The hotel was independently owned by Cav and Gordon Pickering, who also ran the Savoy Hotel on Mansfield Road. The brothers, who were one of the largest developers in the Midlands at the time, designed the Royal after a trip to Florida to check out the latest trends.

"All the restaurants and bars were leading from a very large course way lined with palm trees and other plants and looked like something from America.

"It was an exciting time to have this super advanced hotel, so heavy on food and beverage and interior design, and space and ambience, a sheer buzz," says Geoff, who arrived in Nottingham to study art and design at Trent Polytechnic and initially worked as a waiter at the Savoy Hotel.

The opening week was not without its hiccups. "It was cross between Fawlty Towers and D-Day. On the first night, someone had forgotten about having bains maries to make soup so I had to rush out in town and go to every little store to buy as many tins of Heinz tomato soup as I could find."

"The keys kept breaking in the bedrooms so we had to hatchet the locks off. One of the big double doors into the banqueting suite hadn't been bolted on and fell on top of a customer. The builders were still building the squash courts behind the steak bar and one of the drills went through the wall and missed a customer's nose by about two inches."

"We had a builder walk through one of the restaurants with a wheelbarrow full of plaster - he had to get his job done," Geoff remembers. Just months before, Nottingham's Royal Concert Hall had launched - and the hotel had a special walkway for VIP guests' arrival.

"You had all the famous stars at the Concert Hall and afterwards they would be escorted by their security across that tunnel into the arcade and I'd meet them."
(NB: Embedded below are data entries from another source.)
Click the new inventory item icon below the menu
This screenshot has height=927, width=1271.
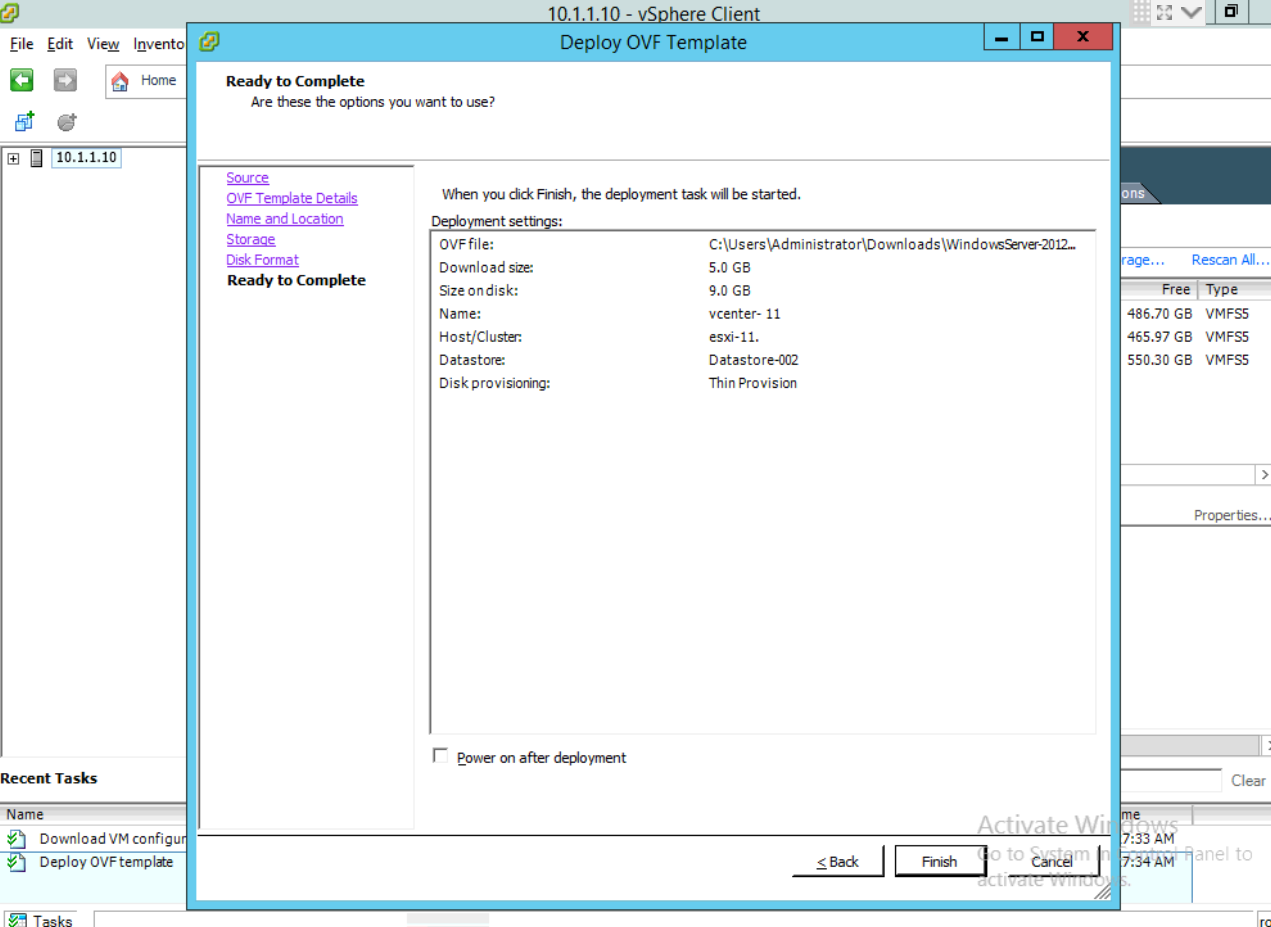(x=22, y=121)

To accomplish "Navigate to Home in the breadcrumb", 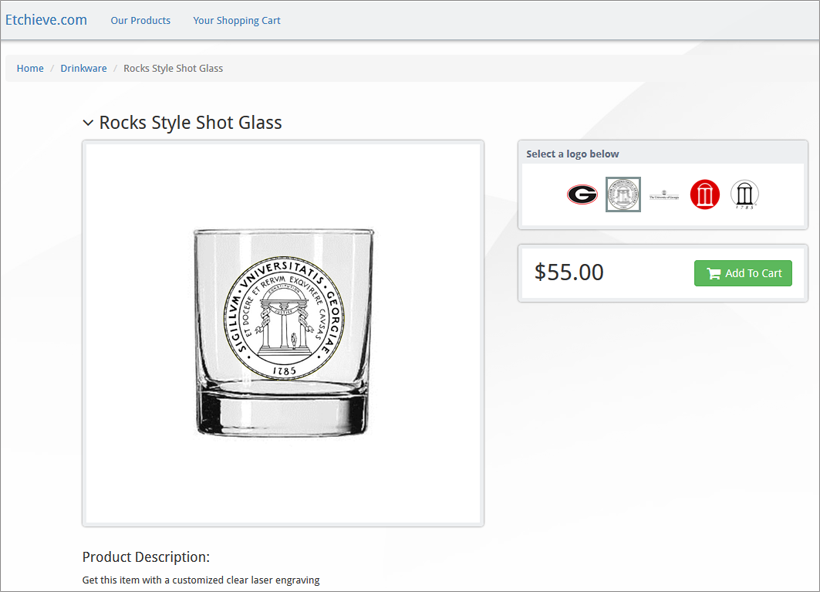I will click(x=30, y=68).
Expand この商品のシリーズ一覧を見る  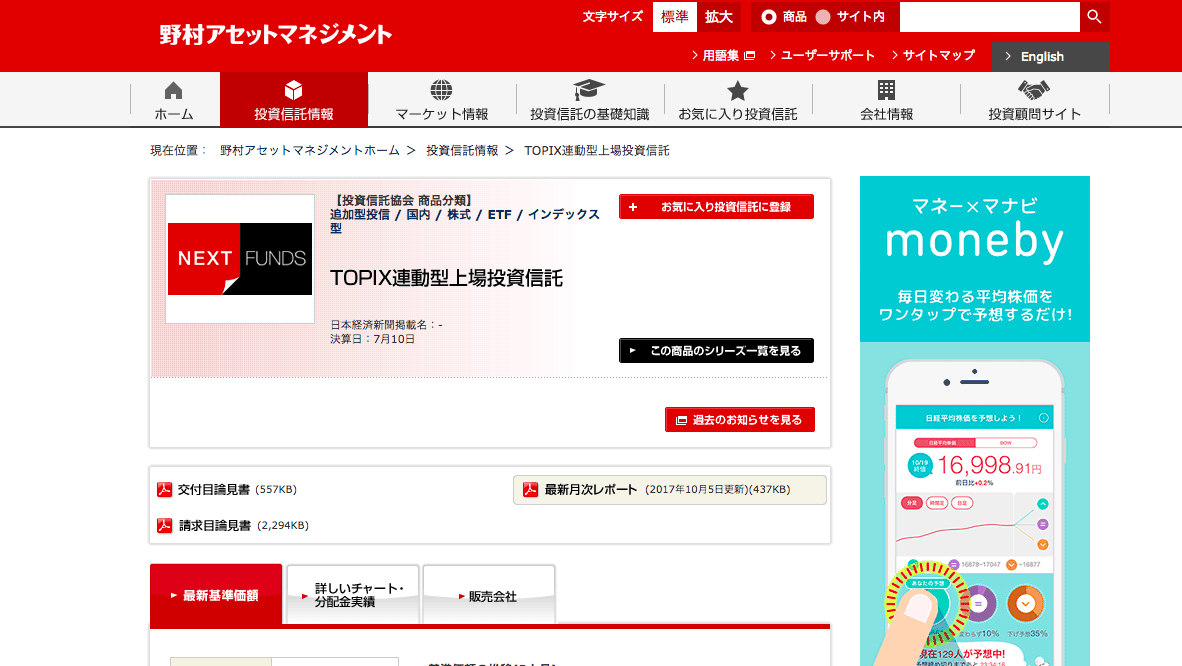pos(716,351)
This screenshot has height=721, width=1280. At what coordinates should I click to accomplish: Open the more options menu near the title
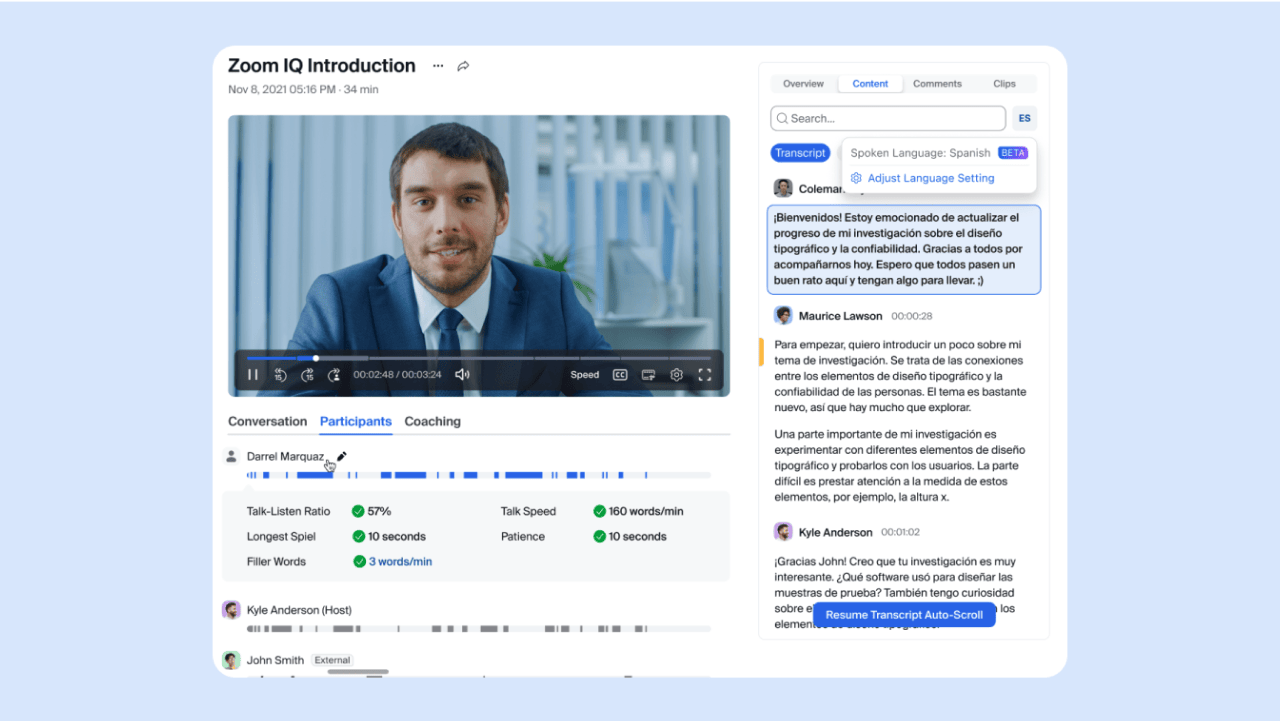(437, 65)
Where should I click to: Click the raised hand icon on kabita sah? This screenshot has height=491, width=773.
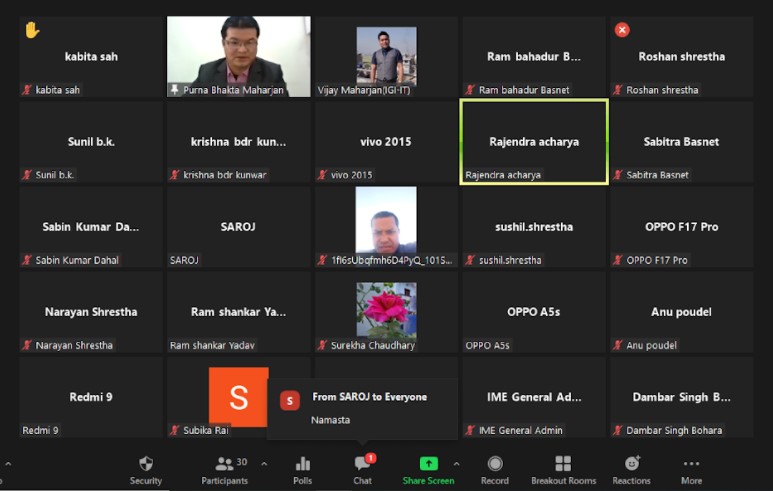click(x=32, y=30)
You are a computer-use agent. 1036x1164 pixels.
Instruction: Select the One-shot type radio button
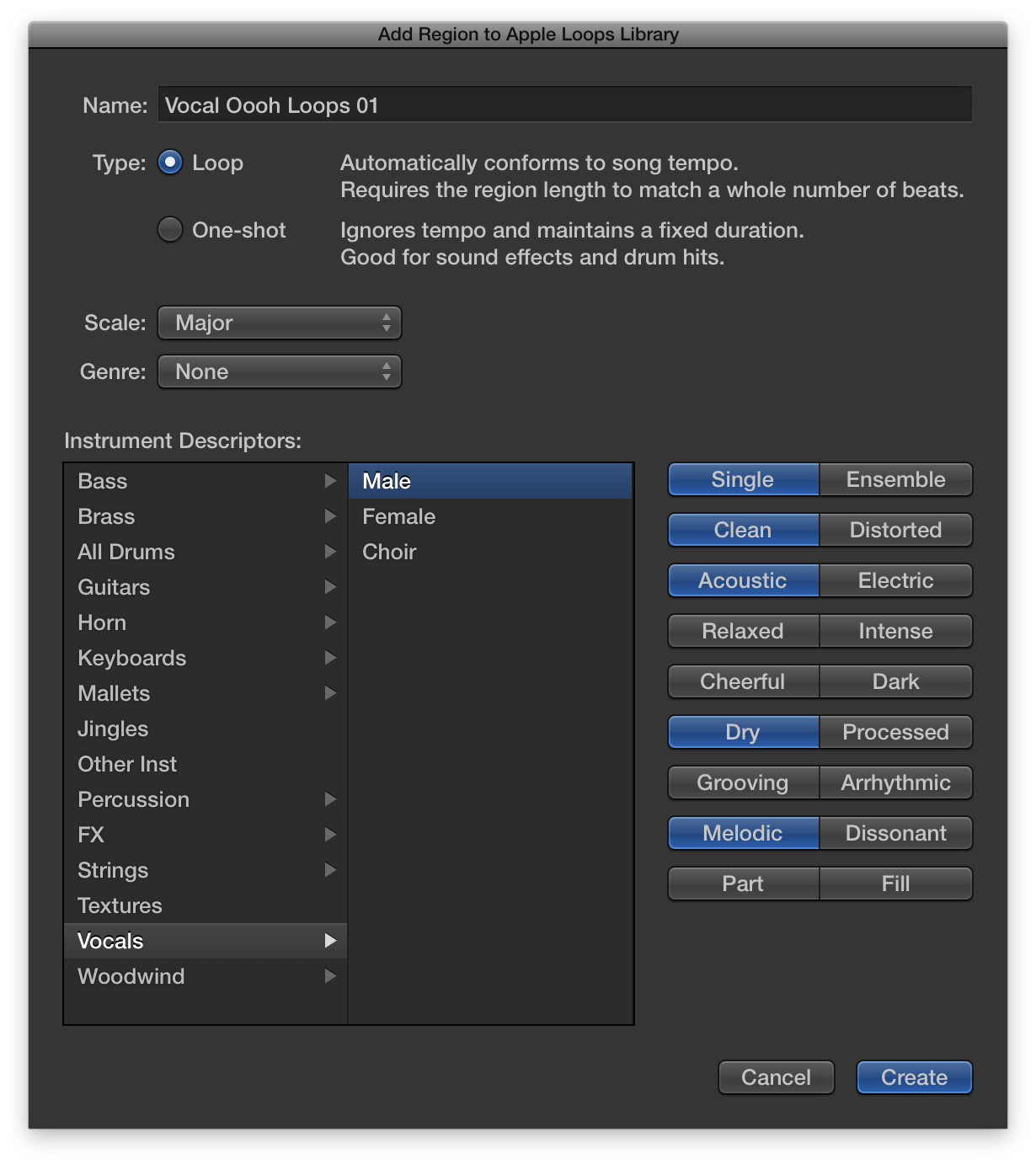(169, 229)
"I escorted Elton John and his entourage across the tunnel. He caused a bit of a problem as his security kept pushing customers out of the way because the arcade was so packed and I had to tell them to stop doing that."

Freddie Mercury and Queen, Sean Connery, Princess Anne, Honor Blackman, the Two Ronnies, Morecambe and Wise, and a host of other stars visited. "Eric Morecambe walked into the carvery and got the carvery fork and stuck it into a whole joint of meat and started walking out the restaurant with it - we all had to stop him. It was great fun."

"The Carry On film stars were riotous. You had to really watch them as they would drink heavily. They were so funny and do pranks on people," says Geoff, who rose up the ranks to duty manager, although in his attire of black jacket, waistcoat and grey and black striped trousers, he says he looked more like a lawyer."

He worked there until 1987 but no other job came close after that. "The Royal in my career was absolutely fantastic but it did hurt me because after working there with it being so busy, I found any other catering operations boring and so quiet."

The hotel was late taken over by Queens Moat Houses and today is part of the Crowne Plaza chain but all the restaurants Geoff fondly remembers are long gone. He says: "I'm still in contact with people from the Royal, a lot of them are still in the catering trade. Every time we speak the one phrase that comes to mind is we can't believe how with got through it. We can't believe the life we had for those years."

"People have forgotten Nottingham had this super mega hotel far in advance of its days. When I mention to people in the trade now how busy the Royal was and how many staff we had and what a military operation it had to be to run on a daily basis they just look at me with disbelief. I find it hard to explain the sheer size of the operation and the turnover of meals and the amount of money the place took."